Stored records
---*---

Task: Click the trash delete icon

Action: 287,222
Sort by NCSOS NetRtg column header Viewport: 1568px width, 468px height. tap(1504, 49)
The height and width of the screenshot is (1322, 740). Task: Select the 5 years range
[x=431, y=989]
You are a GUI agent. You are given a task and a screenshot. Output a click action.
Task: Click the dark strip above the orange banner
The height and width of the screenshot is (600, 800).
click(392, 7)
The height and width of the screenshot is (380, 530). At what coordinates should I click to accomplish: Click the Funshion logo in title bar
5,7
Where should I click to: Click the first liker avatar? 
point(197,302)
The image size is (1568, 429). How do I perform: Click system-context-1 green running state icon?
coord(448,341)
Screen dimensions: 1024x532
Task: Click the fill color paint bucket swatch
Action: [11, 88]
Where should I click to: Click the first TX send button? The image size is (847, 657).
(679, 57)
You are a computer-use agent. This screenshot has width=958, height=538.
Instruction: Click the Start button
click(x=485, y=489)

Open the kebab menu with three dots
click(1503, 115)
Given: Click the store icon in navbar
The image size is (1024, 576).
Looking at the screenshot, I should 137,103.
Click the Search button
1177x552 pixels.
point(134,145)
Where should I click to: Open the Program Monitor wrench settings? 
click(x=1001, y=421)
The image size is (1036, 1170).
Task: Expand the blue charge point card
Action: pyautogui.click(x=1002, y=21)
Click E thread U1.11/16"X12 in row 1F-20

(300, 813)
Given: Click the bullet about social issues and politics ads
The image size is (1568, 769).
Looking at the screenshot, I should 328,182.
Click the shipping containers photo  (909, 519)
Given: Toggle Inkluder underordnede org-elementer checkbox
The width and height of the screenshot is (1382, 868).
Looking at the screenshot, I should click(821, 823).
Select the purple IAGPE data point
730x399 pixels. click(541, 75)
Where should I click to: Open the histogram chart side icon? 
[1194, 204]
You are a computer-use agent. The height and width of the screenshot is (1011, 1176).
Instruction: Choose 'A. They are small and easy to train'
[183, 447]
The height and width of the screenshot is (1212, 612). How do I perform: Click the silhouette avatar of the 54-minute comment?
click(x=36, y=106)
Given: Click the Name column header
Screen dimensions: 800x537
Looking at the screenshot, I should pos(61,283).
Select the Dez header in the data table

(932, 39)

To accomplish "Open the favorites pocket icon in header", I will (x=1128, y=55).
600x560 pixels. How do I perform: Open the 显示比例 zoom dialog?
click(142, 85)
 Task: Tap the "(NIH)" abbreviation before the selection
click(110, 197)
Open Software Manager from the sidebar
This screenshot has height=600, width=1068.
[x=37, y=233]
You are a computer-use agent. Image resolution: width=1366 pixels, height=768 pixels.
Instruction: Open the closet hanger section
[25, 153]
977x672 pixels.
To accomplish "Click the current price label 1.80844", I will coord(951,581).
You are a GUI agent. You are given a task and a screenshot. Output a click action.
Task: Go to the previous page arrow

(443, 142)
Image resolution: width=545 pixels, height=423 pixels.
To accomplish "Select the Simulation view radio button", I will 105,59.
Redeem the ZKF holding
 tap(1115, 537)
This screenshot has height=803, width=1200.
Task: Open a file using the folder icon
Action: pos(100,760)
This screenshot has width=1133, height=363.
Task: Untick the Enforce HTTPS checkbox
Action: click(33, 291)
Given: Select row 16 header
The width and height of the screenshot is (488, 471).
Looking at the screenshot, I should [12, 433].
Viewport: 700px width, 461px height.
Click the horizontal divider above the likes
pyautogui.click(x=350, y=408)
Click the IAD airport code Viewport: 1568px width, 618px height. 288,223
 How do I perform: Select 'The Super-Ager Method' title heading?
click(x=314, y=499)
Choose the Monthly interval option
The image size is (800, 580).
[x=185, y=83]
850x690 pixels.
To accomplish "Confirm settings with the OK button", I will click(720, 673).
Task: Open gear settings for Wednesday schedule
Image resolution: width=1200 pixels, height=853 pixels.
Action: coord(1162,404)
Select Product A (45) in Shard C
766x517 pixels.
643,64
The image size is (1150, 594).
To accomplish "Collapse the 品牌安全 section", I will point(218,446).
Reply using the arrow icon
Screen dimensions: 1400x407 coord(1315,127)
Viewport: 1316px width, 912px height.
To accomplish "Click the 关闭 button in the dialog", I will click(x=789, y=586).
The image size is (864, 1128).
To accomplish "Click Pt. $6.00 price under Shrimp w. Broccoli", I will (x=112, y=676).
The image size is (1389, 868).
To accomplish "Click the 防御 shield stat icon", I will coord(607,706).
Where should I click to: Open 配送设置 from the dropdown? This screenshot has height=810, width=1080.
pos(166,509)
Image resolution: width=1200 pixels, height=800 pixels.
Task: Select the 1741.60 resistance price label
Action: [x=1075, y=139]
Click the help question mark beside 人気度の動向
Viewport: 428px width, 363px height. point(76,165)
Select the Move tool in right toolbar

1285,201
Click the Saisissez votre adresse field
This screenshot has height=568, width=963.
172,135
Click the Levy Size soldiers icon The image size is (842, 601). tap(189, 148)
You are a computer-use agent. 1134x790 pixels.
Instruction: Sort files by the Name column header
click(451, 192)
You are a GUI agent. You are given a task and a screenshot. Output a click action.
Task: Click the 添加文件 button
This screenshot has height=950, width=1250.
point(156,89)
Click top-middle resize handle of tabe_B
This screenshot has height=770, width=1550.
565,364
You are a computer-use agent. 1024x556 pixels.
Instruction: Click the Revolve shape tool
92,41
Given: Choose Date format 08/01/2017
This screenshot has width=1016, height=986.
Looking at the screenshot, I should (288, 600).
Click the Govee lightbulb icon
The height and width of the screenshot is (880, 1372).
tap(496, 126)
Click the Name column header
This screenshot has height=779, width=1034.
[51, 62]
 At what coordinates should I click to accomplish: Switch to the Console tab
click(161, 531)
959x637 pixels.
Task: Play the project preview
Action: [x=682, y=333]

---*---

- _Exercise goal_:
Retype exactly the lines of the data above that fall between the line with "Instruction: Open the closet hanger section" and the line with "Viewport: 1316px width, 912px height.", inclusive, and add nothing.

- _Written reply_:
Instruction: Open the closet hanger section
[25, 153]
977x672 pixels.
To accomplish "Click the current price label 1.80844", I will coord(951,581).
You are a GUI agent. You are given a task and a screenshot. Output a click action.
Task: Go to the previous page arrow

(443, 142)
Image resolution: width=545 pixels, height=423 pixels.
To accomplish "Select the Simulation view radio button", I will 105,59.
Redeem the ZKF holding
 tap(1115, 537)
This screenshot has height=803, width=1200.
Task: Open a file using the folder icon
Action: pos(100,760)
This screenshot has width=1133, height=363.
Task: Untick the Enforce HTTPS checkbox
Action: click(33, 291)
Given: Select row 16 header
The width and height of the screenshot is (488, 471).
Looking at the screenshot, I should [12, 433].
Viewport: 700px width, 461px height.
Click the horizontal divider above the likes
pyautogui.click(x=350, y=408)
Click the IAD airport code Viewport: 1568px width, 618px height. 288,223
 How do I perform: Select 'The Super-Ager Method' title heading?
click(x=314, y=499)
Choose the Monthly interval option
The image size is (800, 580).
[x=185, y=83]
850x690 pixels.
To accomplish "Confirm settings with the OK button", I will click(720, 673).
Task: Open gear settings for Wednesday schedule
Image resolution: width=1200 pixels, height=853 pixels.
Action: coord(1162,404)
Select Product A (45) in Shard C
766x517 pixels.
643,64
The image size is (1150, 594).
To accomplish "Collapse the 品牌安全 section", I will point(218,446).
Reply using the arrow icon
Screen dimensions: 1400x407 coord(1315,127)
Viewport: 1316px width, 912px height.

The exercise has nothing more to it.